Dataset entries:
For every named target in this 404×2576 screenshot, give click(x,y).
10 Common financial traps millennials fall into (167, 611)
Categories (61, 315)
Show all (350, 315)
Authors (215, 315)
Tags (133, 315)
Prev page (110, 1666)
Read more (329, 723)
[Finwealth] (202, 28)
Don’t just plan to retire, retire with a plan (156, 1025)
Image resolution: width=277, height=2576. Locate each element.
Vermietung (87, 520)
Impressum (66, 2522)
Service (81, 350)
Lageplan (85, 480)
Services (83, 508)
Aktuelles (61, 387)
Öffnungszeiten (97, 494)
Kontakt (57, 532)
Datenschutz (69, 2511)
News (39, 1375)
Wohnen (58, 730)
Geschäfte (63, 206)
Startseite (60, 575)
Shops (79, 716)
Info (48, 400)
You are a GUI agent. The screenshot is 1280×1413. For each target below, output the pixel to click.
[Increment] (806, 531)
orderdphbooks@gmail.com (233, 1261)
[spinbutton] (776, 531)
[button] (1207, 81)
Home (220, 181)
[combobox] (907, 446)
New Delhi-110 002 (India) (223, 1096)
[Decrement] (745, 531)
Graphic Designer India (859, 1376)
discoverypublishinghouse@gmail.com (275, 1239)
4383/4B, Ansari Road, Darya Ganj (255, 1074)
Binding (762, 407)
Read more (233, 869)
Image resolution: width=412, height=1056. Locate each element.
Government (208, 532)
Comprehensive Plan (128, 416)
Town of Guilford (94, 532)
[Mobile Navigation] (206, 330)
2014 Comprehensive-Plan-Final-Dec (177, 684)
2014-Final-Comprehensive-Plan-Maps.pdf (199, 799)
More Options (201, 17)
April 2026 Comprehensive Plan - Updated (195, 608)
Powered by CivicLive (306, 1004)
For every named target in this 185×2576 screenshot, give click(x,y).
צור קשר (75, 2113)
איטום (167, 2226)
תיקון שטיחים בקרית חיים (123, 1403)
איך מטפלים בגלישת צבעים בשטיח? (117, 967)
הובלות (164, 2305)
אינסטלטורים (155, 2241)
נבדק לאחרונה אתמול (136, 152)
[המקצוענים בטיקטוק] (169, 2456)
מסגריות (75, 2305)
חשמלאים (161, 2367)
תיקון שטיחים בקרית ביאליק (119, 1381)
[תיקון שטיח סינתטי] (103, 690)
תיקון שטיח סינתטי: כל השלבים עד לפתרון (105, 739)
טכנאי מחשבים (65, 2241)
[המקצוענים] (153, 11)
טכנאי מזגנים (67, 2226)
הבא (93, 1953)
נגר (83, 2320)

● Work to be completed:
Set the entries above down again, each one exactly as written.

● Response to this exercise:
For every named target in this 404×2576 screenshot, give click(x,y).
10 Common financial traps millennials fall into (167, 611)
Categories (61, 315)
Show all (350, 315)
Authors (215, 315)
Tags (133, 315)
Prev page (110, 1666)
Read more (329, 723)
[Finwealth] (202, 28)
Don’t just plan to retire, retire with a plan (156, 1025)
Image resolution: width=277, height=2576. Locate each element.
Vermietung (87, 520)
Impressum (66, 2522)
Service (81, 350)
Lageplan (85, 480)
Services (83, 508)
Aktuelles (61, 387)
Öffnungszeiten (97, 494)
Kontakt (57, 532)
Datenschutz (69, 2511)
News (39, 1375)
Wohnen (58, 730)
Geschäfte (63, 206)
Startseite (60, 575)
Shops (79, 716)
Info (48, 400)
You are a GUI agent. The screenshot is 1280×1413. For each target below, output the pixel to click.
[Increment] (806, 531)
orderdphbooks@gmail.com (233, 1261)
[spinbutton] (776, 531)
[button] (1207, 81)
Home (220, 181)
[combobox] (907, 446)
New Delhi-110 002 (India) (223, 1096)
[Decrement] (745, 531)
Graphic Designer India (859, 1376)
discoverypublishinghouse@gmail.com (275, 1239)
4383/4B, Ansari Road, Darya Ganj (255, 1074)
Binding (762, 407)
Read more (233, 869)
Image resolution: width=412, height=1056. Locate each element.
Government (208, 532)
Comprehensive Plan (128, 416)
Town of Guilford (94, 532)
[Mobile Navigation] (206, 330)
2014 Comprehensive-Plan-Final-Dec (177, 684)
2014-Final-Comprehensive-Plan-Maps.pdf (199, 799)
More Options (201, 17)
April 2026 Comprehensive Plan - Updated (195, 608)
Powered by CivicLive (306, 1004)
For every named target in this 185×2576 screenshot, give click(x,y).
צור קשר (75, 2113)
איטום (167, 2226)
תיקון שטיחים בקרית חיים (123, 1403)
איך מטפלים בגלישת צבעים בשטיח? (117, 967)
הובלות (164, 2305)
אינסטלטורים (155, 2241)
נבדק לאחרונה אתמול (136, 152)
[המקצוענים בטיקטוק] (169, 2456)
מסגריות (75, 2305)
חשמלאים (161, 2367)
תיקון שטיחים בקרית ביאליק (119, 1381)
[תיקון שטיח סינתטי] (103, 690)
תיקון שטיח סינתטי: כל השלבים עד לפתרון (105, 739)
טכנאי מחשבים (65, 2241)
[המקצוענים] (153, 11)
טכנאי מזגנים (67, 2226)
הבא (93, 1953)
נגר (83, 2320)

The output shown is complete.